WEST PALM BEACH, Fla. -- Two decades after five soldiers were convicted of abducting, raping and killing three American nuns and a social worker in El Salvador, the missionaries' families still want others to pay.
For years, the families of social worker Jean Donovan and sisters Ita Ford, Maura Clarke and Dorothy Kazel have pressed Salvadoran and U.S. officials to probe deeper into the killings, sure that high-ranking officials of the Salvadoran National Guard knew of the murders.
Now, they have a chance to prove they are right.
On Tuesday, the families' wrongful death lawsuit against El Salvador's former defense minister, Jose Guillermo Garcia, and Carlos Eugenio Vides Casanova, former director-general of the Salvadoran National Guard, goes to trial in federal court in West Palm Beach.
For the first time, family members will see face-to-face the two men they believe were ultimately responsible for the deaths.
"These two generals, at the time of the murders, controlled the Salvadoran military, which was a very top down organization," said Bill Ford, a New York City lawyer and Ita Ford's brother. "I've been to El Salvador eight or nine times and no one believes five low-ranking guardsmen would take it upon themselves to kill four North American church women.

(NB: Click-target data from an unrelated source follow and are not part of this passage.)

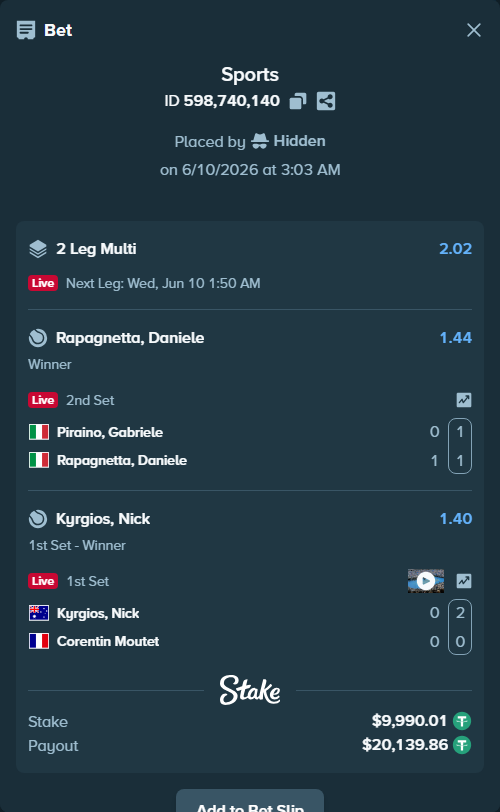Open Corentin Moutet match row

click(250, 641)
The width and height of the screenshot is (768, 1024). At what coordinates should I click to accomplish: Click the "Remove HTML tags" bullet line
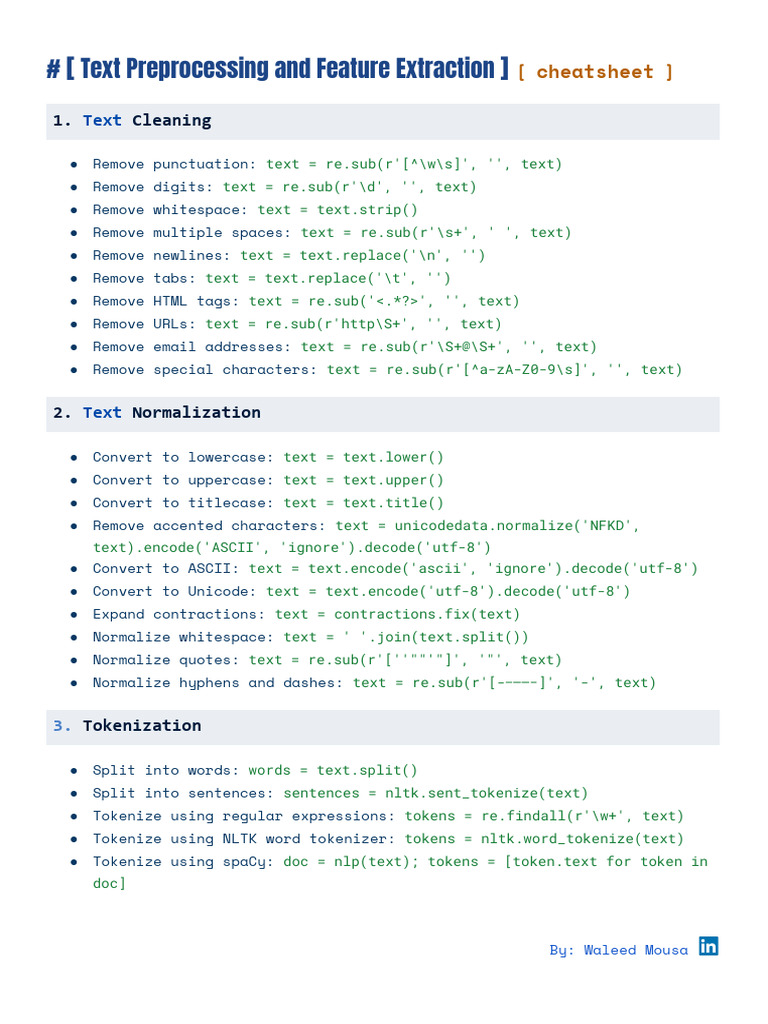(306, 301)
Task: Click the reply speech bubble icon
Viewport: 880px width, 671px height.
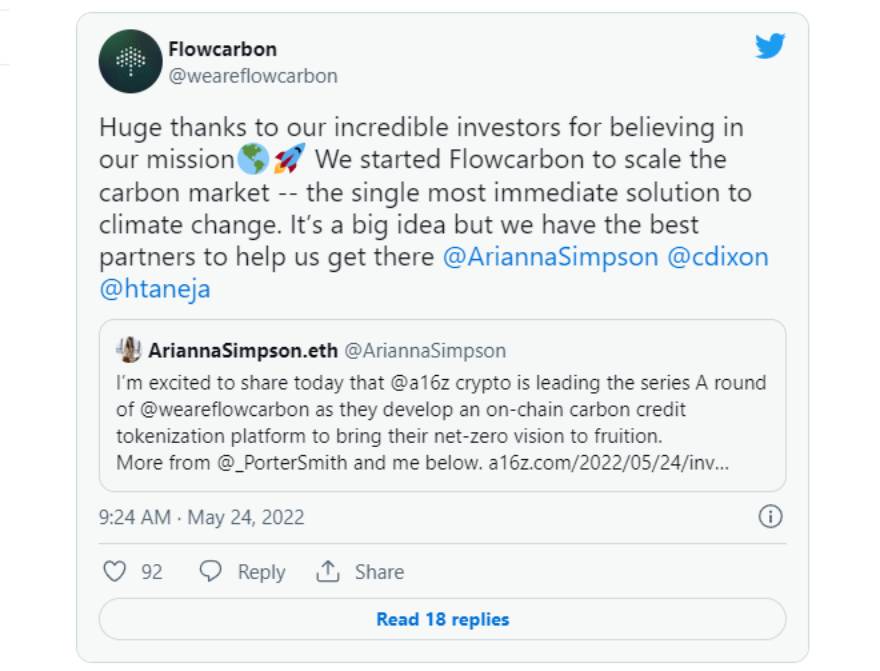Action: (x=210, y=571)
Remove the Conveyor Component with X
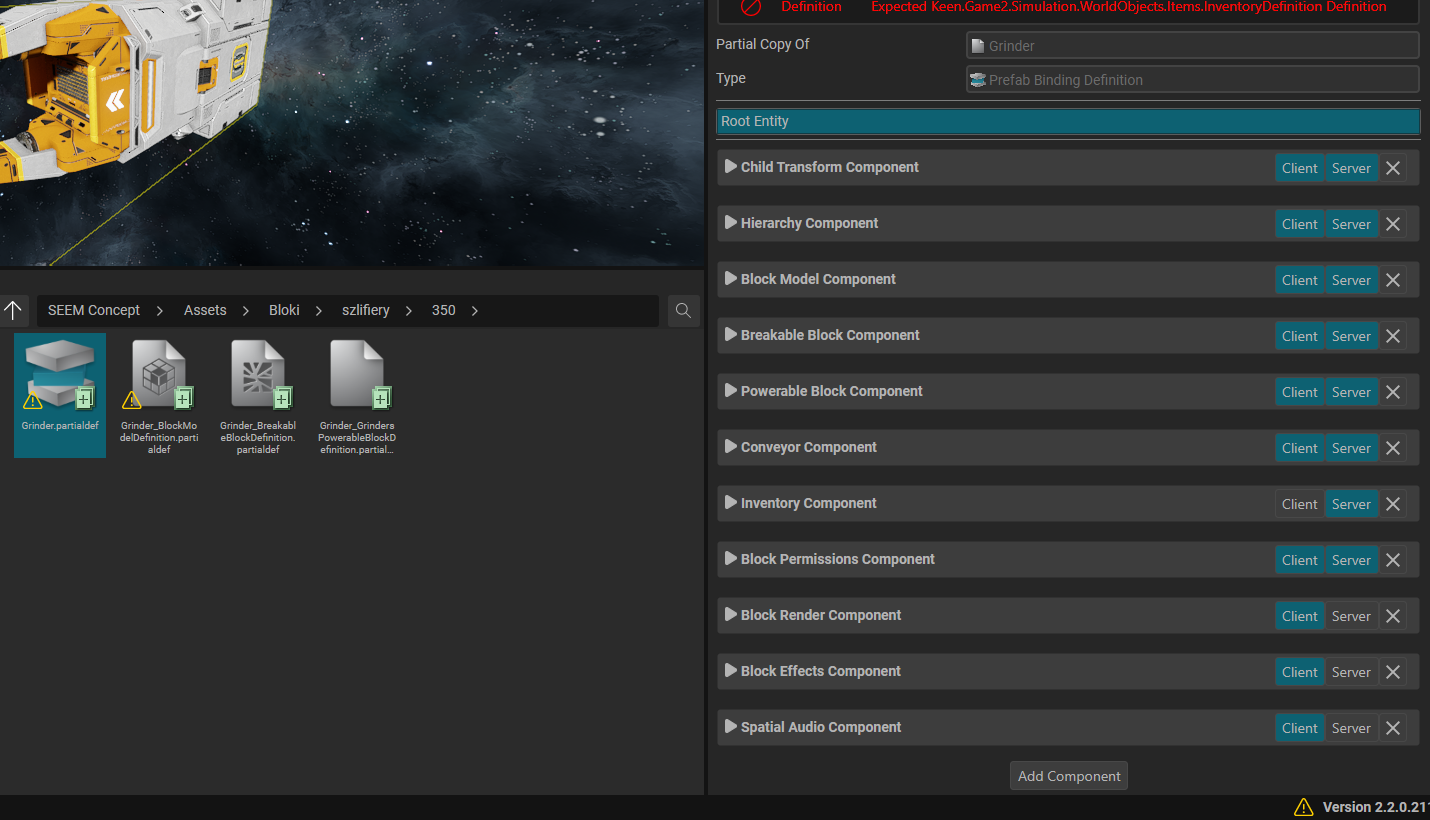This screenshot has width=1430, height=820. 1392,448
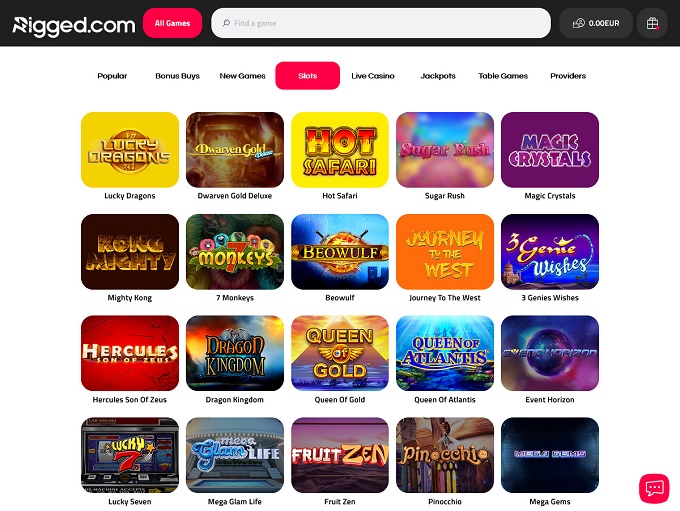Image resolution: width=680 pixels, height=511 pixels.
Task: Open the 3 Genies Wishes tile
Action: pos(549,252)
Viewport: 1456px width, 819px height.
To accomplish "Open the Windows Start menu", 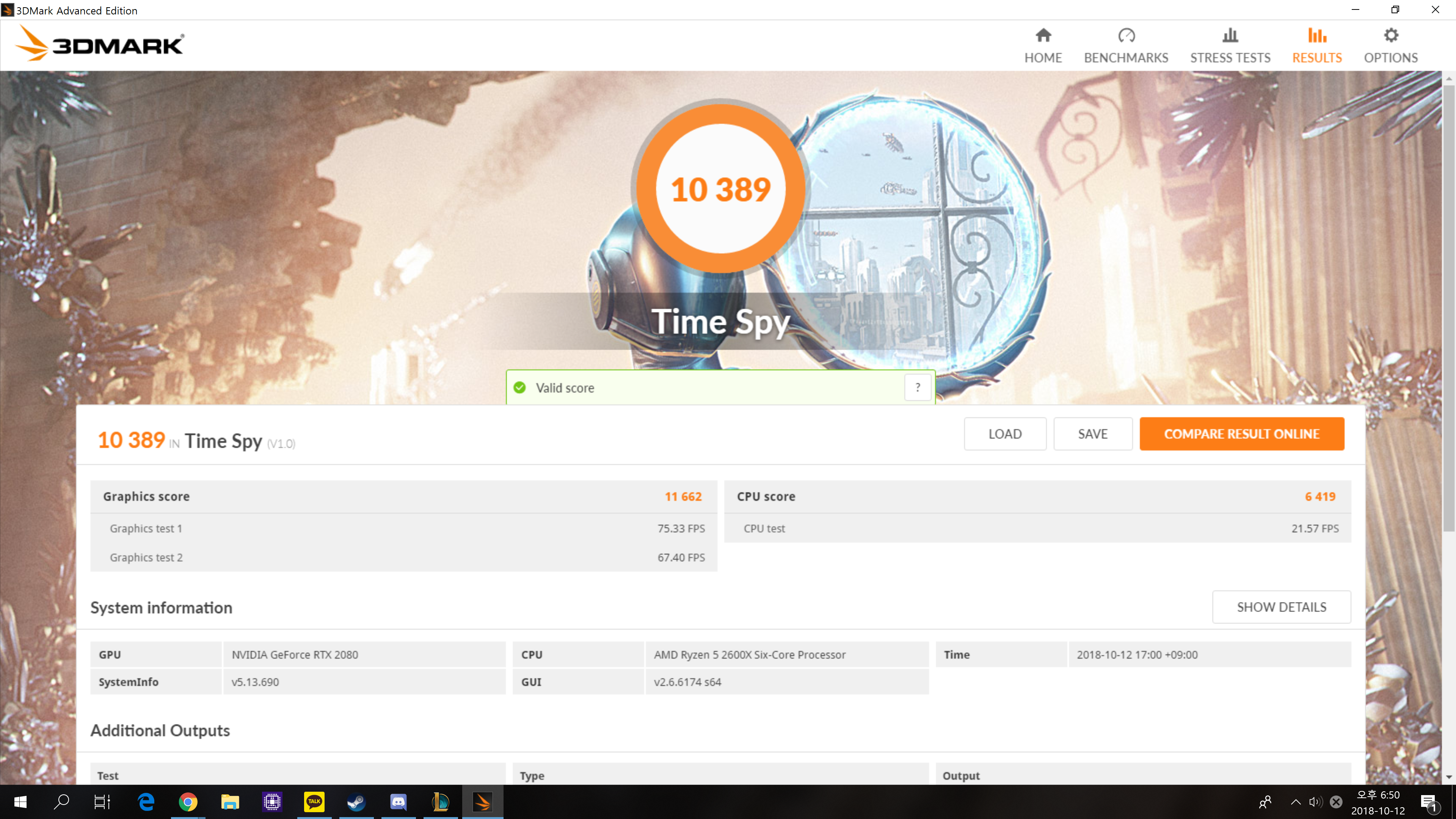I will [x=20, y=802].
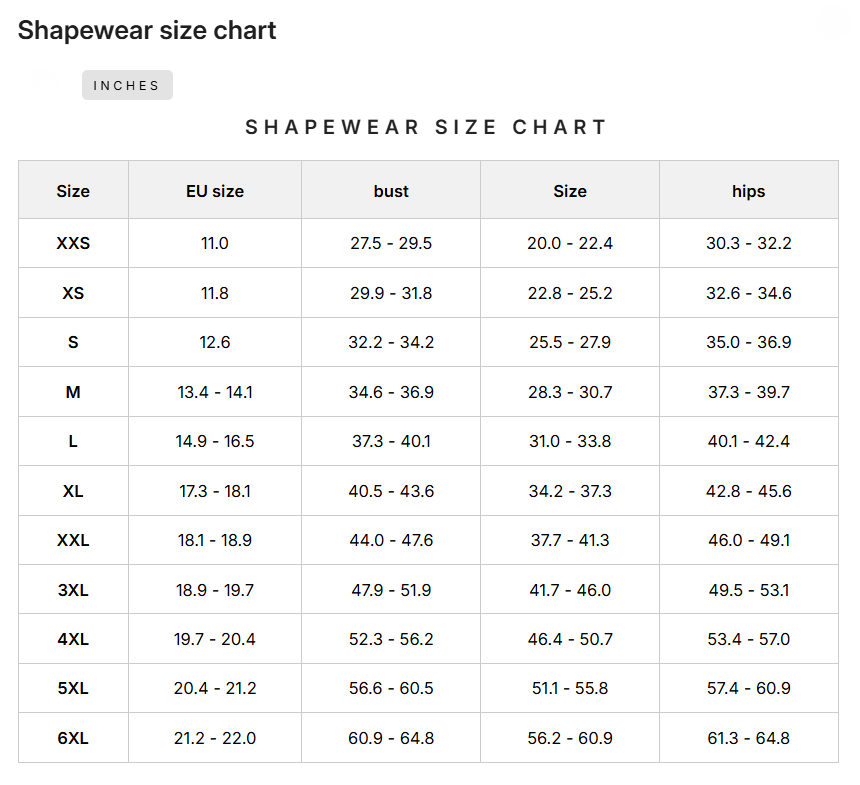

There were clearly higher orders."
Garcia denies ordering the slayings, saying it has already been established that the five soldiers were responsible. He now lives in Plantation, a Fort Lauderdale suburb.
Efforts to reach Casanova, who lives near Daytona Beach, were unsuccessful. A lawyer for both men, Kurt R. Klaus Jr. of Coral Gables, did not return calls to his office.
The families believe the killings were part of a campaign to silence sympathizers of El Salvador's leftist guerrillas. The targets included church members critical of the military-led government and its actions during the 12-year civil war that began in 1979.
The lawsuit, which seeks unspecified damages, was filed in 1999 after the families learned the two former generals had entered this country 10 years earlier.
"When we discovered they were in Florida that gave us jurisdiction," said Robert Varenik of the Lawyers Committee For Human Rights, a New York City nonprofit group that has represented the families for 20 years. "It also added insult to injury in that the men who had been linked through the years to so many human rights injuries were in the United States."
The victims -- Ford, 40, and Clarke, 51, both of New York, and Kazel, 42, and Donavan, 32, both of Cleveland -- worked at a Catholic refugee center in the Central American country.
They were detained by soldiers at a roadblock on Dec. 2, 1980, and the next day their bullet-riddled bodies were discovered along a dirt road.
The five members of the Salvadoran National Guard were convicted in 1984 and sentenced to 30 years in prison. In 1998, four of them said they had been acting under orders.
In order to win, the families must show that the generals had knowledge of a policy or pattern of abuse by soldiers and didn't stop the violence, Varenik said.
The case isn't just about four American women, but about the "tens of thousands of Salvadoran victims murdered by the men the defendants' commanded," Varenik said.